TEXT EXCERPT –
* BEGIN *
# Tech Chat 921



## rudolpht (Nov 6, 2002)

Think I hear $999 on the Tech Chat.

Will include DVI, RGB, and component outs. Firewire as a "future" turn on - JVC mentioned by name. NOT HD monitors.

Superdish looks like 105, 110, 119 for HD applications. Will need Superdish for all new HD.

Sounds like HDnet & HDnet Movies, STarz Encore, and Cinemax HD - ESPN still being negotiated. No date on turn on, but Superdish mentioned for 4th Qtr.

Tim


----------



## RAD (Aug 5, 2002)

STILL NO AVAILABILITY DATE ANNOUNCED FOR THE 921. DirecTV get the HD Tivo out and you have me back as a customer!


----------



## Lee L (Aug 15, 2002)

Also, no working demo, that would have been nice but I'm afraid that that is bad news for availability any time soon.


----------



## DenR (Jun 6, 2003)

Lee L said:


> Also, no working demo, that would have been nice but I'm afraid that that is bad news for availability any time soon.


The fact that they gave the price is an indication that they are close to release. They have only done that in the past when production was just about to start.
* END *
DATASET CONTENT –
* BEGIN *
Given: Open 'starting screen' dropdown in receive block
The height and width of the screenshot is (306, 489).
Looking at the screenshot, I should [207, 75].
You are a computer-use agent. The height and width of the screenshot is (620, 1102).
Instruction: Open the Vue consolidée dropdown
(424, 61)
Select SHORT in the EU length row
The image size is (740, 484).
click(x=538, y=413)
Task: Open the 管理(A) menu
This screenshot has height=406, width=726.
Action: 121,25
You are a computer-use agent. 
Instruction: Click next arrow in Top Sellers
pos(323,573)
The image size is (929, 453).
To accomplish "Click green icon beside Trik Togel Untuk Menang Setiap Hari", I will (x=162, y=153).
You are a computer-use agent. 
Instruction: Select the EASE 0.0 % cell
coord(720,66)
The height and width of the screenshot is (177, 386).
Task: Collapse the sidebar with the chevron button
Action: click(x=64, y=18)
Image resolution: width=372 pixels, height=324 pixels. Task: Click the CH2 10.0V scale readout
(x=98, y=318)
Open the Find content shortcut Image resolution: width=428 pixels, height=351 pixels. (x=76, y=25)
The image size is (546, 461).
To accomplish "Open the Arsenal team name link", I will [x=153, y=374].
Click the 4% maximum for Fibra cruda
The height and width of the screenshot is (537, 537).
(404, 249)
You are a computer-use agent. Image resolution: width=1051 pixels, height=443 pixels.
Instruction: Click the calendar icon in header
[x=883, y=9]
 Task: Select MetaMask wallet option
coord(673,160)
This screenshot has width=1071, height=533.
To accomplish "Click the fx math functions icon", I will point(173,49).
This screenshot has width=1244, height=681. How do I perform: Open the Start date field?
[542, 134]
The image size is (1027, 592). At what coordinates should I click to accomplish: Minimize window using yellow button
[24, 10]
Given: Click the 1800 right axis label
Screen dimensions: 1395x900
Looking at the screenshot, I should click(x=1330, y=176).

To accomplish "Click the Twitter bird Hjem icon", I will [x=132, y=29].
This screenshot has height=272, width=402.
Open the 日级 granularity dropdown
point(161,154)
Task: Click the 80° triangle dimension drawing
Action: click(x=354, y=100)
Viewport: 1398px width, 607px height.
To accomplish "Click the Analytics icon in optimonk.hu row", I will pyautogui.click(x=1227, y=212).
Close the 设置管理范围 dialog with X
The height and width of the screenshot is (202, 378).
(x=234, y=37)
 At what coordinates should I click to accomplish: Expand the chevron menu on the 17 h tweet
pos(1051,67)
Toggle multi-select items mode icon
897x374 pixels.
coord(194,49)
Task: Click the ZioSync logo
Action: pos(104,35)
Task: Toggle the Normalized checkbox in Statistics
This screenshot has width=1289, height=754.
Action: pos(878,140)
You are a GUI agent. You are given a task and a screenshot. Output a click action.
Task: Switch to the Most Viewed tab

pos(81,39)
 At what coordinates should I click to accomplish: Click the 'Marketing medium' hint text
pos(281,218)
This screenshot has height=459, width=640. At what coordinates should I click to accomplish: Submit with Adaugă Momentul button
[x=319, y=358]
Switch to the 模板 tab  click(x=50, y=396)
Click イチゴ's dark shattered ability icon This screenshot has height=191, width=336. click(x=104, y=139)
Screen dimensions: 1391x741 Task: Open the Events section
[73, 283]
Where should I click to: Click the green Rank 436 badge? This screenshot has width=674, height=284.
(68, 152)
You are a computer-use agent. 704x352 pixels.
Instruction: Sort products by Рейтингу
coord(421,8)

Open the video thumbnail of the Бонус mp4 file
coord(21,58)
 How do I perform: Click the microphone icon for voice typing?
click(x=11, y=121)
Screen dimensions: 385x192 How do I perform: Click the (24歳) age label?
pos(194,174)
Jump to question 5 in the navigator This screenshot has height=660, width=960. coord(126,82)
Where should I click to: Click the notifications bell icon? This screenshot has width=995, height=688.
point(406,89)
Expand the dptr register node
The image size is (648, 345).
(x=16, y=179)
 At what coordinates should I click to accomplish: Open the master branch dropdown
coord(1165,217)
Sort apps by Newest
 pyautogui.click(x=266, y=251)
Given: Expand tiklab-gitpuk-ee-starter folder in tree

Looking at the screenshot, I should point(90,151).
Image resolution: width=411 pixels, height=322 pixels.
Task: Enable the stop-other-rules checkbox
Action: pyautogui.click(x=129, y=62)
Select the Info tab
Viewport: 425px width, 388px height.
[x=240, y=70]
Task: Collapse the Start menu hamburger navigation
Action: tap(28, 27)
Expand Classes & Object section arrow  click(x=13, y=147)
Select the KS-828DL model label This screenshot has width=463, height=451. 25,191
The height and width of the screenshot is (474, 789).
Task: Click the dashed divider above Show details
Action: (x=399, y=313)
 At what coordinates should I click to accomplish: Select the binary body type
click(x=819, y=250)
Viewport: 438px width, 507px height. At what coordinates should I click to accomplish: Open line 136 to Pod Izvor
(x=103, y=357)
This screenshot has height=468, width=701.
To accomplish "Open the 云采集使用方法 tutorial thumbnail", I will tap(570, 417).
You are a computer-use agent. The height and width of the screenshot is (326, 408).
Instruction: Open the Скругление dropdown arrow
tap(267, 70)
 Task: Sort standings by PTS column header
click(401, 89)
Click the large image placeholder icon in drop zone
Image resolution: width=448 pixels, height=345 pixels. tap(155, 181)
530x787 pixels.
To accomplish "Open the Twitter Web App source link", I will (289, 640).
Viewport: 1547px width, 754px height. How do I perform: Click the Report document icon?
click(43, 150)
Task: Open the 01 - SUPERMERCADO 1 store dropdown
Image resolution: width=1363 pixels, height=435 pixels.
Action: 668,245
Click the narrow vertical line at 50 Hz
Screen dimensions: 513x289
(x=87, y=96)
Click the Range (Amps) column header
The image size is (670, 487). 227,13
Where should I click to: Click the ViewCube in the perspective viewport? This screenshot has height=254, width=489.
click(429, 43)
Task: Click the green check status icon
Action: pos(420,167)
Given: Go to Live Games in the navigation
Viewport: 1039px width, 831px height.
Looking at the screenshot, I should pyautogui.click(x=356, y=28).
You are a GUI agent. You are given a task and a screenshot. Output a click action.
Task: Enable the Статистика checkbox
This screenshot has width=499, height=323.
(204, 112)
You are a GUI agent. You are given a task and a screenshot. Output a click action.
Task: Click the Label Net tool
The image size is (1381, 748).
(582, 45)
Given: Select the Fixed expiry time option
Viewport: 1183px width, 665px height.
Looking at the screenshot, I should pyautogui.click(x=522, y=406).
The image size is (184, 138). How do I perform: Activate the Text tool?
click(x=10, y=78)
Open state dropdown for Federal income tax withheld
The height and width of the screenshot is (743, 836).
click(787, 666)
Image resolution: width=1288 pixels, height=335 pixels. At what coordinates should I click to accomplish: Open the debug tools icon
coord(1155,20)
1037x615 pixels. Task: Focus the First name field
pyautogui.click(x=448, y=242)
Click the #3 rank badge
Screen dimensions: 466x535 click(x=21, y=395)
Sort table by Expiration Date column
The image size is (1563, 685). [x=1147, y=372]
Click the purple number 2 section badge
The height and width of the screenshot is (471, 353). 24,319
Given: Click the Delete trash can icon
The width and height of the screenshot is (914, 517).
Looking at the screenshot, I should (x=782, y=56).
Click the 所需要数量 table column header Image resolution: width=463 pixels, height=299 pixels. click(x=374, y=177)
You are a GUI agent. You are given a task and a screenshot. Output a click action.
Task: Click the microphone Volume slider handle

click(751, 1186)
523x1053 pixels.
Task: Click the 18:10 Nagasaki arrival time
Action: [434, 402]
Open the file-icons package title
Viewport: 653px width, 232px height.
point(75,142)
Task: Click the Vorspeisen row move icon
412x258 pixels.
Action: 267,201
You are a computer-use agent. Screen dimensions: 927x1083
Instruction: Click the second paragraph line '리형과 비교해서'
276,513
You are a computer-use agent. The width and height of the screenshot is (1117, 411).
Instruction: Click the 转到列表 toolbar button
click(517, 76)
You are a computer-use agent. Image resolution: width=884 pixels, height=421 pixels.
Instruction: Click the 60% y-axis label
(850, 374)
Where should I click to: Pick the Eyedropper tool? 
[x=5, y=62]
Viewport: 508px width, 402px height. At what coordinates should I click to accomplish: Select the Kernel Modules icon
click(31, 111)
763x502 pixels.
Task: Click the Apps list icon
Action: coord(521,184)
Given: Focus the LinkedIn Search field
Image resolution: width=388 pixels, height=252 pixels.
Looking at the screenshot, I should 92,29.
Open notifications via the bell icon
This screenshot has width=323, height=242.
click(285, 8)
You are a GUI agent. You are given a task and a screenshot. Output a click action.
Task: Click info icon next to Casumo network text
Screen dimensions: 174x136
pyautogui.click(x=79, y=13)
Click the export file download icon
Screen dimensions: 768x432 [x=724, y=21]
* END *
GOAL OF THE EXERCISE – In the Tech Chat 921 thread, which three satellite positions does the Superdish appear to use for HD?

WORKED ANSWER – 105, 110, and 119.